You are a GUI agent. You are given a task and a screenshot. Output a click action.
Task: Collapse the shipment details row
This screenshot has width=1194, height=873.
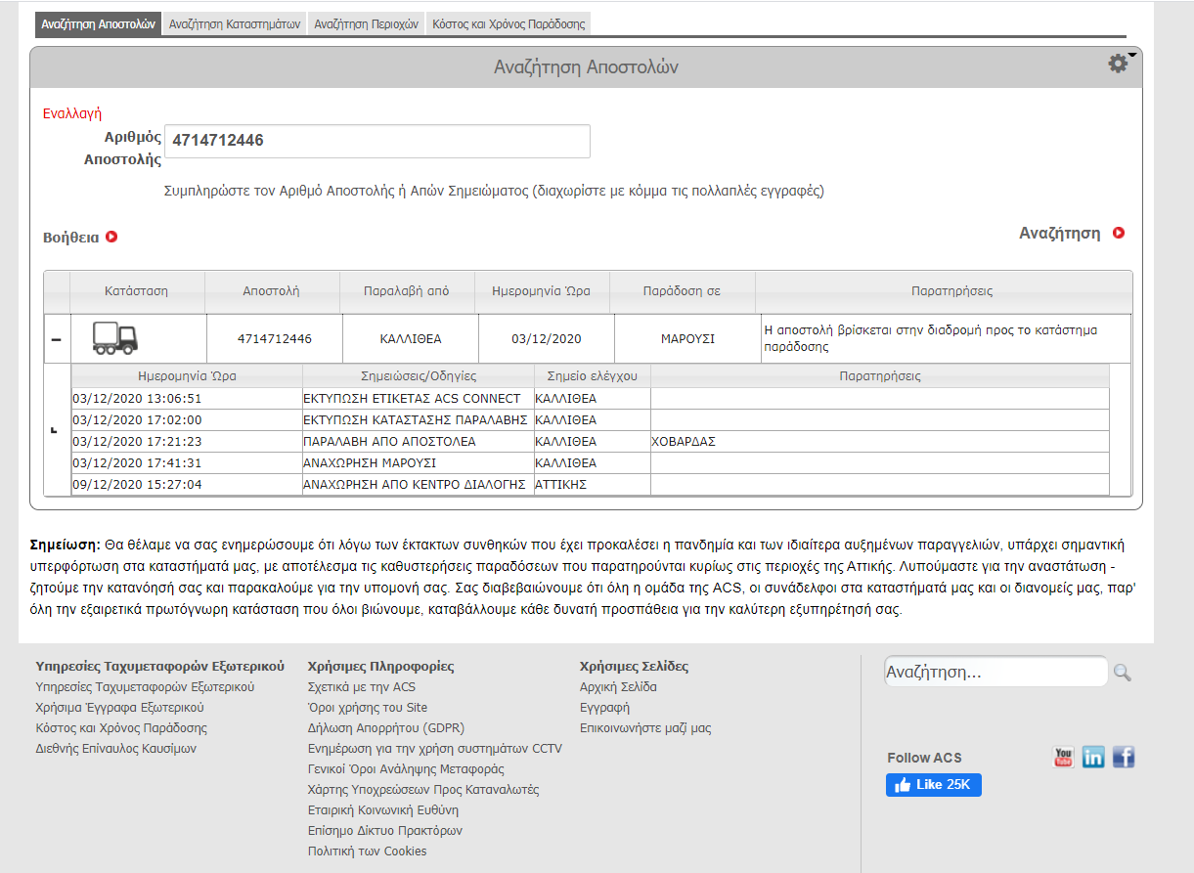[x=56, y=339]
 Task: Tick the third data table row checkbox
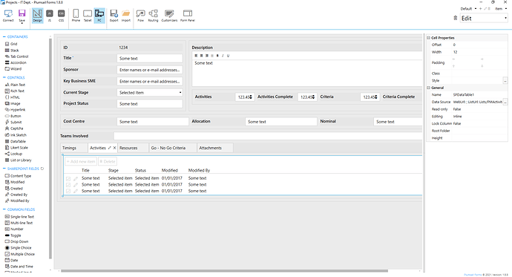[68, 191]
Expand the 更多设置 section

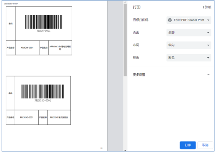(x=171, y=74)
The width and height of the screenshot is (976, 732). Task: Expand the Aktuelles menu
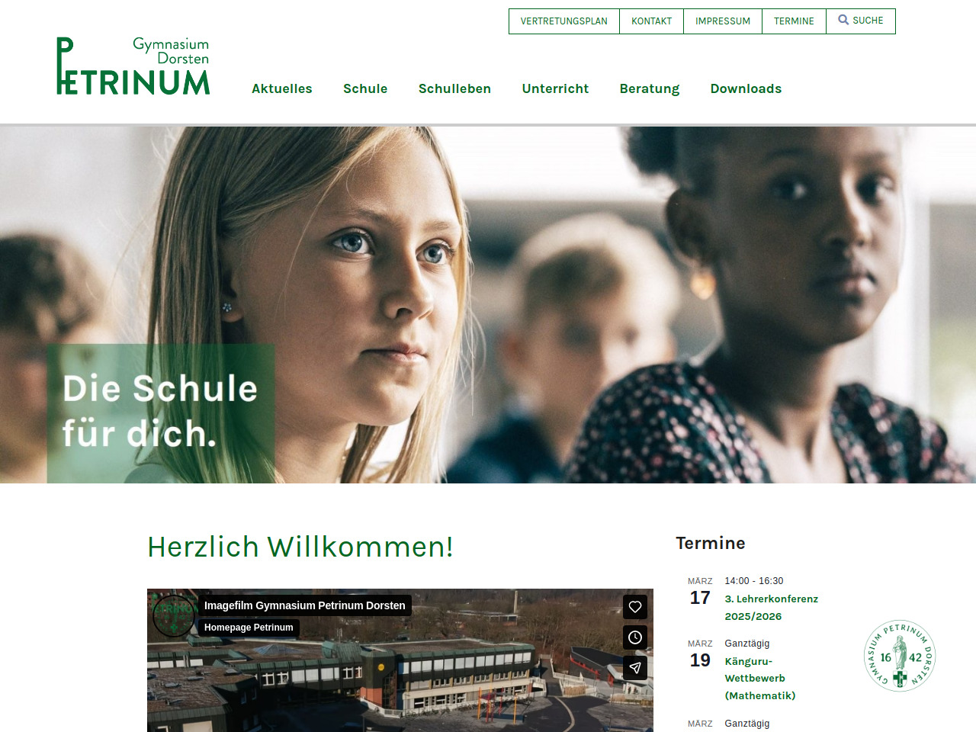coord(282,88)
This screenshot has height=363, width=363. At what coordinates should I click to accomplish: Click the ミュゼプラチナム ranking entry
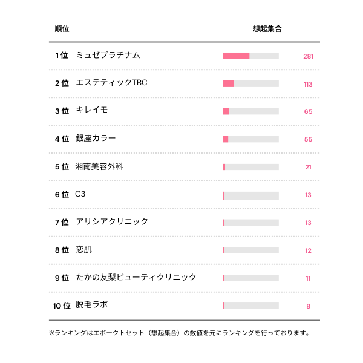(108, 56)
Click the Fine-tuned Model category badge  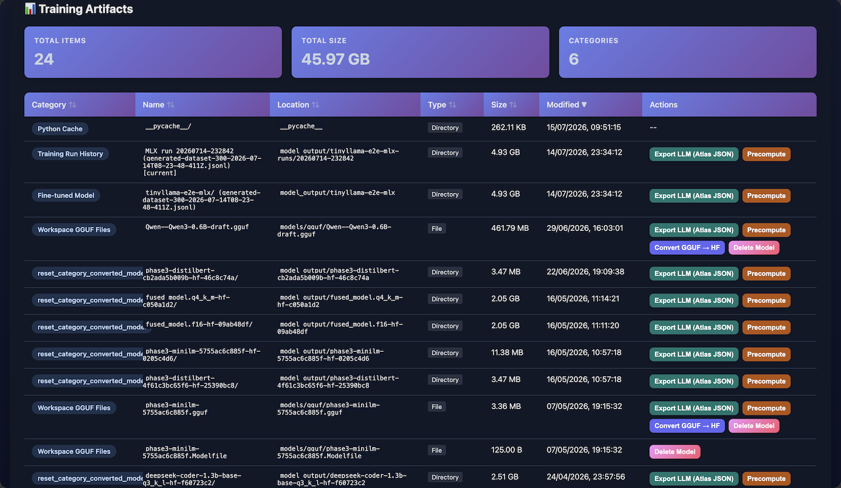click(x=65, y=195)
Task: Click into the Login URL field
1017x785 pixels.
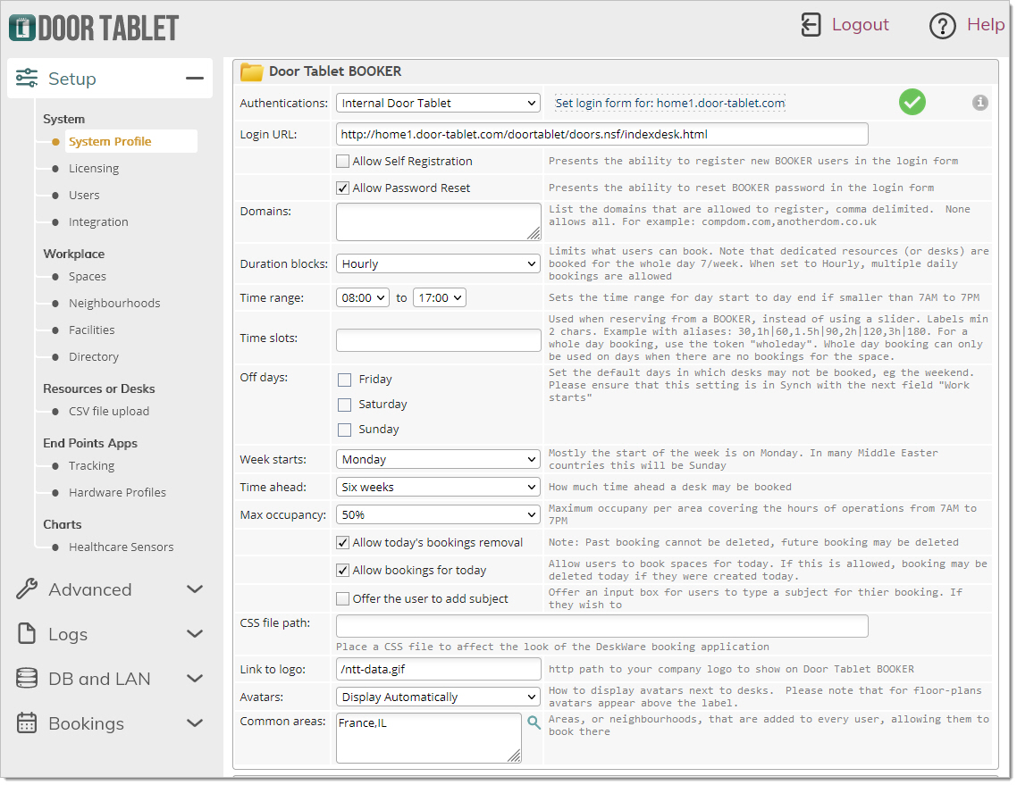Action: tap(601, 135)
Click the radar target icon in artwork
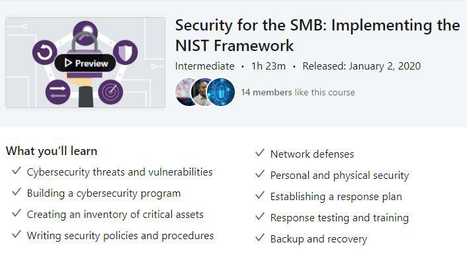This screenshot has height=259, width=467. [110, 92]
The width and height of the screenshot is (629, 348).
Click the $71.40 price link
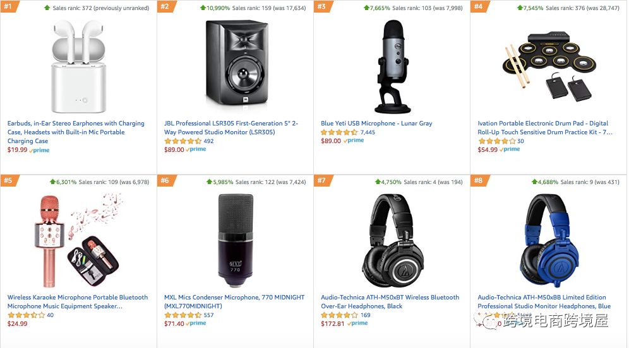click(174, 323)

----

Requirement ::
From the line with "1017x785 pixels." through the last line of the entries above, transcribe everything exactly, both ends included, but not the pictures.

Expected answer ::
1017x785 pixels.
Action: tap(601, 135)
Click the radar target icon in artwork
This screenshot has height=259, width=467. [110, 92]
The width and height of the screenshot is (629, 348).
Click the $71.40 price link
click(174, 323)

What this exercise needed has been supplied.